The myriads of the clinical implications of high prevalence of low CD4 cells count in treatment-naïve HIV subjects are dumbfounding and need to be addressed. Perhaps, the Leonardo Project as assessed and demonstrated by Ciccone et al. has shown that such an integrative and collaborative system, a multi-disciplinary, multi-level framework involving all the stake holders in the management of a chronic disease would also help in no small measure if applied to HIV subjects. Central to good outcomes in this system is a resource care manager, an anchoring coordinator, whose inputs would include empowerment of HIV patients through health education and implementation of all the recommendations of the different strata of clinicians involved in the management of HIV infection and its complications . Those among HIV subjects who have dwindling, or overtly, low CD4 cells count, as in our study subjects, would be timely identified for evaluation that should include, among others, assessment for proteinuric renal damage, dyslipidemia, anemia, and abnormal weight, in the early stage of the infection. This care manager should coordinate the harmonious flow of patient care between primary care centers, HIV clinics, general practitioners and specialist clinicians for target patients’ management outcomes.

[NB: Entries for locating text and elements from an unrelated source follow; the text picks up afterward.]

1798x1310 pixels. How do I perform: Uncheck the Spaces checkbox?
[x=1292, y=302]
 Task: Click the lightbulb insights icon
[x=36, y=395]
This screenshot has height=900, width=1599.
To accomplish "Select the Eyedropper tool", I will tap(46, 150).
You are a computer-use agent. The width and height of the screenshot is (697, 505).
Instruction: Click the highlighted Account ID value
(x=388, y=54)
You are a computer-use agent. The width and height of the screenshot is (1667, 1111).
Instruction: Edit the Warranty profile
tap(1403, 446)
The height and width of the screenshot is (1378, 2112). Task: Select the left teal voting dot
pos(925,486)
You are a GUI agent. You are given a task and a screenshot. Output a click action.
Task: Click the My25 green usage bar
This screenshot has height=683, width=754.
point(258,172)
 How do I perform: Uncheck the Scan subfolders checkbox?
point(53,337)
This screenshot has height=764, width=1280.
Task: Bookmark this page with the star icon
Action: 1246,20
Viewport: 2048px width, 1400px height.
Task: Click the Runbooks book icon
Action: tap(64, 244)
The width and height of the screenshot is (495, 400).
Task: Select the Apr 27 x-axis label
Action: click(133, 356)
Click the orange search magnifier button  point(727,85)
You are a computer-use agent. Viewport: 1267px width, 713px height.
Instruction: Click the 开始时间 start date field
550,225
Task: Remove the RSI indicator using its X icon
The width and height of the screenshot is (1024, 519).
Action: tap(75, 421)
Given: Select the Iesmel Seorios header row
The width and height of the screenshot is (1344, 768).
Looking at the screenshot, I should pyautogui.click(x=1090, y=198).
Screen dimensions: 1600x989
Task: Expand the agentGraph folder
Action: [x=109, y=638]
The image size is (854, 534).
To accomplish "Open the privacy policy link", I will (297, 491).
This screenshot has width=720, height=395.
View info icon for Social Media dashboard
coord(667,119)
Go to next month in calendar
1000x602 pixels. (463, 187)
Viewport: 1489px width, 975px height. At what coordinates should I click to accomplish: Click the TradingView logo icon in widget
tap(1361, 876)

The prevalence of low CD4 cells count was high in this study. Abnormal weight, dyslipidemia, anemia and proteinuric renal damage were common among treatment-naïve subjects who have low CD4 cells count. There is a need for clinicians to routinely evaluate CD4 cells count and to further search for abnormal weight, dyslipidemia, proteinuric renal damage and anemia in subjects who have low CD4 cells count <200 cells/ml at the early stage of HIV infection.
This study did not assess the different levels of CD4 cells. This would have helped in also determining other factors that influence CD4 cells at different levels of immunosuppression.